Thanks PBH, I didn't have time to drive down to the lake, it looked all iced over from the view area on Hwy 14


----------



## BrookTroutKid (Oct 10, 2007)

PBH said:


> We fished Navajo on Saturday -- we didn't venture out much on the ice...
> 
> There were a number of open areas on the lake, and numerous spots around the shorline that just weren't thick enough to be walking on. We fished some open water we found, and caught splake after splake after splake after splake.....with a couple brook trout mixed in as well.
> 
> I would imagine that by today (Monday) the majority of the lake is covered with ice (and snow) and should be relatively safe. Still, be careful...
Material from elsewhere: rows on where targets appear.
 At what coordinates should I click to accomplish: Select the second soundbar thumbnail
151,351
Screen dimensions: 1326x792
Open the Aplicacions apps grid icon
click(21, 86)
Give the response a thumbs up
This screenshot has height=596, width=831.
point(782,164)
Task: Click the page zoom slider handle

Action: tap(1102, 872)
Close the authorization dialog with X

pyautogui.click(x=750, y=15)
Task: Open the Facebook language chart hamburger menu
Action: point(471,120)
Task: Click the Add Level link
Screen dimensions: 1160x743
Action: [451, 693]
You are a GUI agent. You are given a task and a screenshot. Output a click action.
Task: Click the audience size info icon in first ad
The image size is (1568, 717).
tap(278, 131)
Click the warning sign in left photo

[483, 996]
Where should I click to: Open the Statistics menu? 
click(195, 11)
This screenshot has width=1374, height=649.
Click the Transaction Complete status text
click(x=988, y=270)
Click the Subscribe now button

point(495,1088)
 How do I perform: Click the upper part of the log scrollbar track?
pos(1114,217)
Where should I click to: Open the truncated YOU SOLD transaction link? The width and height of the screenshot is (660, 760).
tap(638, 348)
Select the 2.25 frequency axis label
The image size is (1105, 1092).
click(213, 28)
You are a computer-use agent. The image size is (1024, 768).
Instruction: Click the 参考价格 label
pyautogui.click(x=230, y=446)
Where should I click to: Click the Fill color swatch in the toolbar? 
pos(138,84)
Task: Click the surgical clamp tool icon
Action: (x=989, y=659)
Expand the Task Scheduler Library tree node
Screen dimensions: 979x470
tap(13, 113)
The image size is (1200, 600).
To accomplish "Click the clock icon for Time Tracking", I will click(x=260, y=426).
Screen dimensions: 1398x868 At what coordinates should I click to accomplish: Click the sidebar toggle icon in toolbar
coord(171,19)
How is the access to the lake?


----------



## bowgy (Oct 10, 2007)

From the highway it looked like you could drive right down to the dike but it was still snowing when I went by saturday afternoon.


----------



## fishme (Dec 4, 2009)

Any new news. Is there safe ice. I was thinking about going up there in the morning.


----------



## bowgy (Oct 10, 2007)

I drove past today and I bet the ice is plenty safe, we fished at Panguitch and the ice is safe out quite aways, 4 inches thick, fishing was slow, three of us caught 4 or 5 each. With Cedar being in the teens overnight I am sure the ice is thick enough at Navajo.


----------



## fishme (Dec 4, 2009)

Thanks. I will post how I do. How did the road to the lake look? Snow?


----------



## bowgy (Oct 10, 2007)

Should be able to drive to the lake fine, I would say 4" of snow and less where the sun hits it.


----------



## fishme (Dec 4, 2009)

I just got back. The 4" of snow the last storm brought had been plowed off the road so access was not a problem. There is still a little spot out in the middle that had open water, so I didn't venture out too far. Everywhere i drilled had a solid 5". 

I set up about 50 yards off shore, 5' deep. I started fishing about 10:30 and never went more than ten minutes without a fish. About 2 out of five fish was 15"-16 1/2". The rest were 8"-11". I left about 1:00 and caught 20-25 fish. I was the only person on the lake. It's great hitting the ice again.


----------